Work required: Output the line containing "HOME (539, 17)", then every remaining line of the entries below, exactly as written and with no other text.

(Collected data)

┄┄┄┄┄┄┄┄┄┄┄┄┄┄┄┄┄┄┄┄

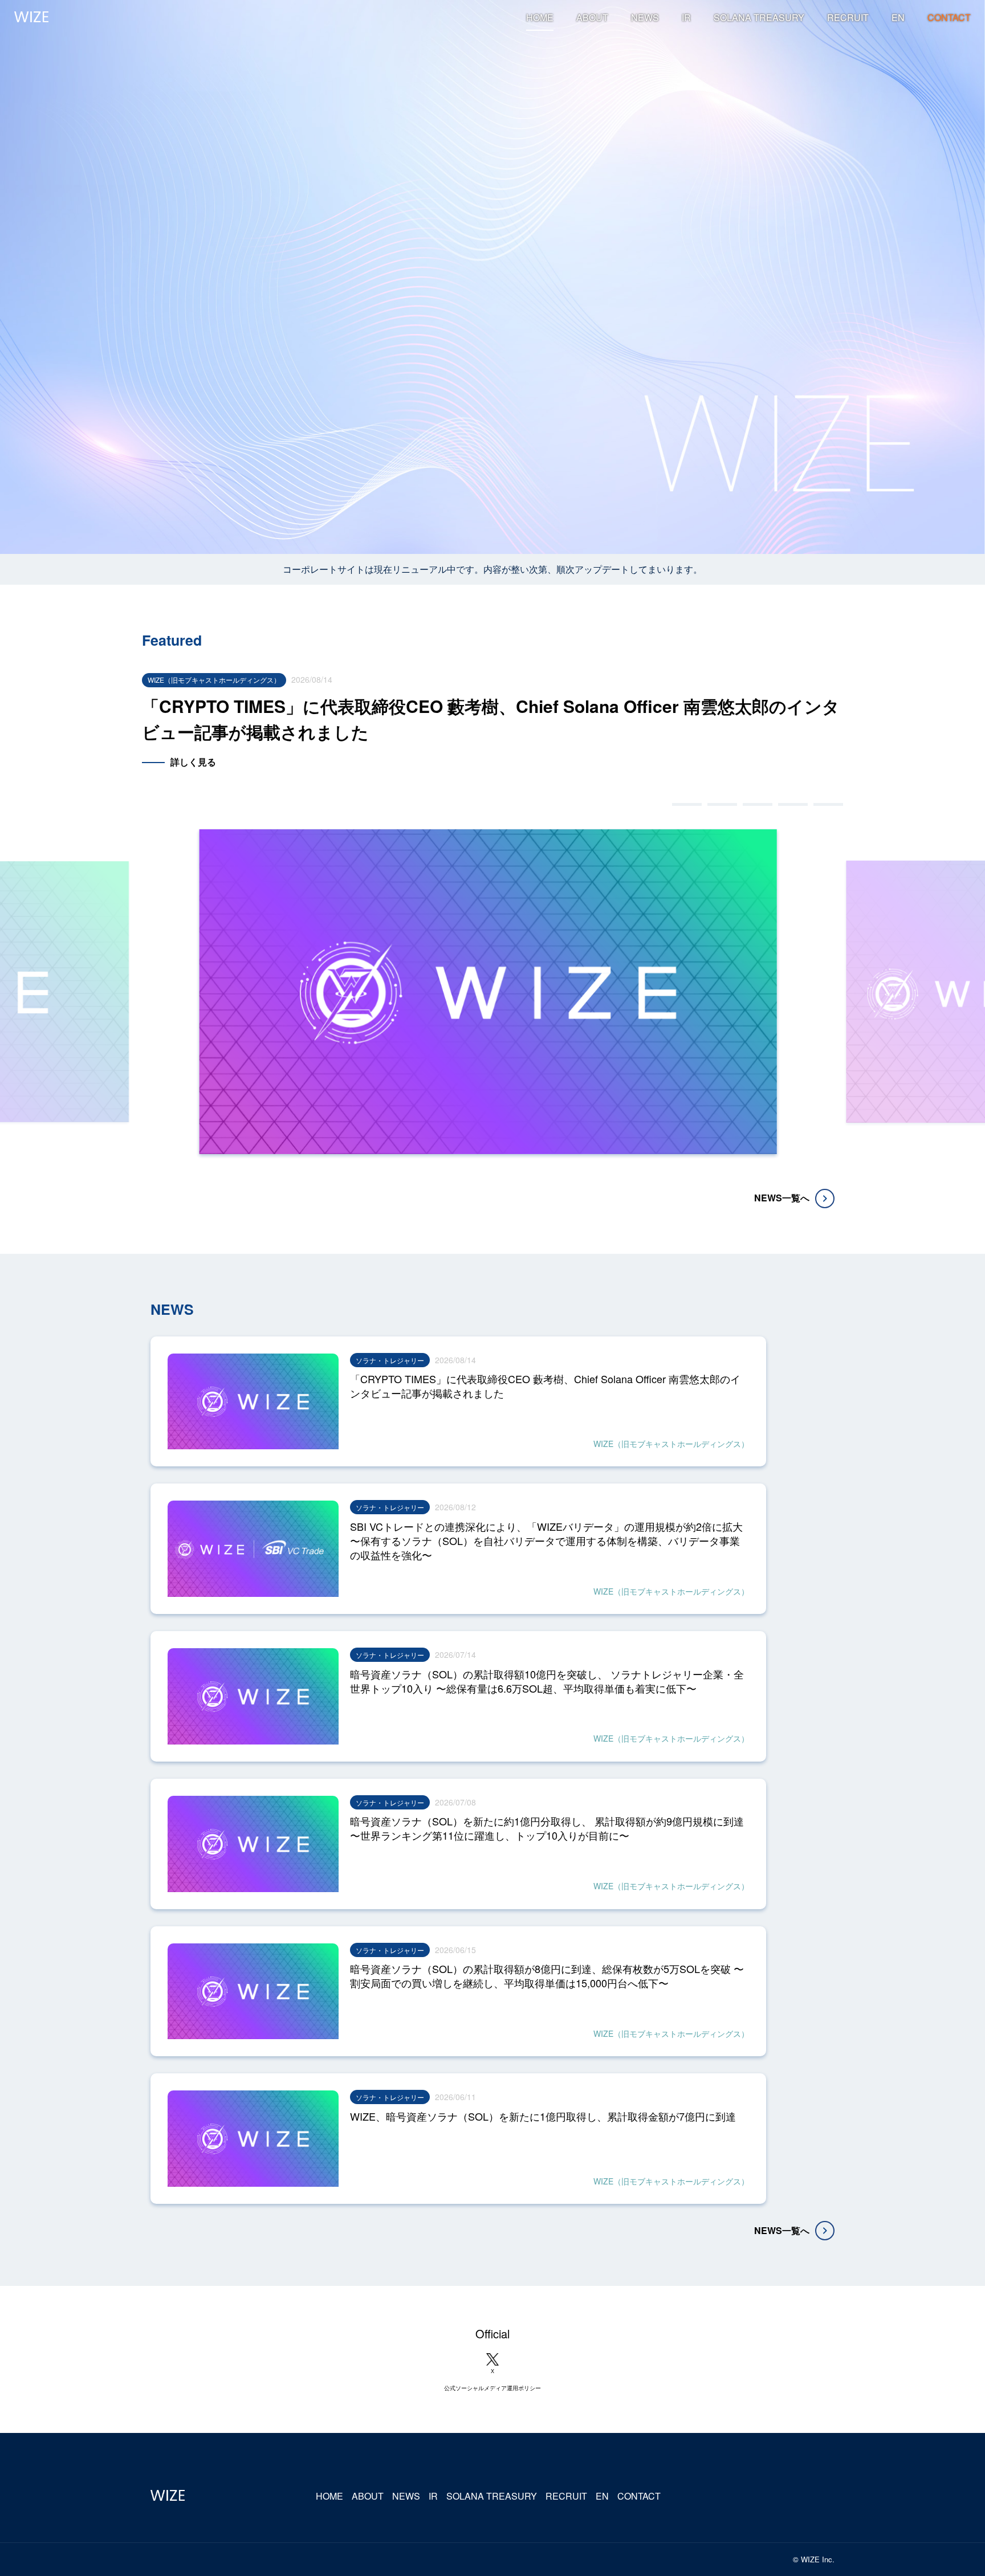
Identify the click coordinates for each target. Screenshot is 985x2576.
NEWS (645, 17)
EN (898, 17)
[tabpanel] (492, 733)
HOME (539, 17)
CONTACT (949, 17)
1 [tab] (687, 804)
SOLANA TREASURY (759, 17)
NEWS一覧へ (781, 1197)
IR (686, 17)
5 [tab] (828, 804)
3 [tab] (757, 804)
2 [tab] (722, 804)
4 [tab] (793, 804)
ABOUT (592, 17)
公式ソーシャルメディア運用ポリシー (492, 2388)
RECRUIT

┄┄┄┄┄┄┄┄┄┄┄┄┄┄┄┄┄┄┄┄

Response box:
HOME (539, 17)
CONTACT (949, 17)
1 [tab] (687, 804)
SOLANA TREASURY (759, 17)
NEWS一覧へ (781, 1197)
IR (686, 17)
5 [tab] (828, 804)
3 [tab] (757, 804)
2 [tab] (722, 804)
4 [tab] (793, 804)
ABOUT (592, 17)
公式ソーシャルメディア運用ポリシー (492, 2388)
RECRUIT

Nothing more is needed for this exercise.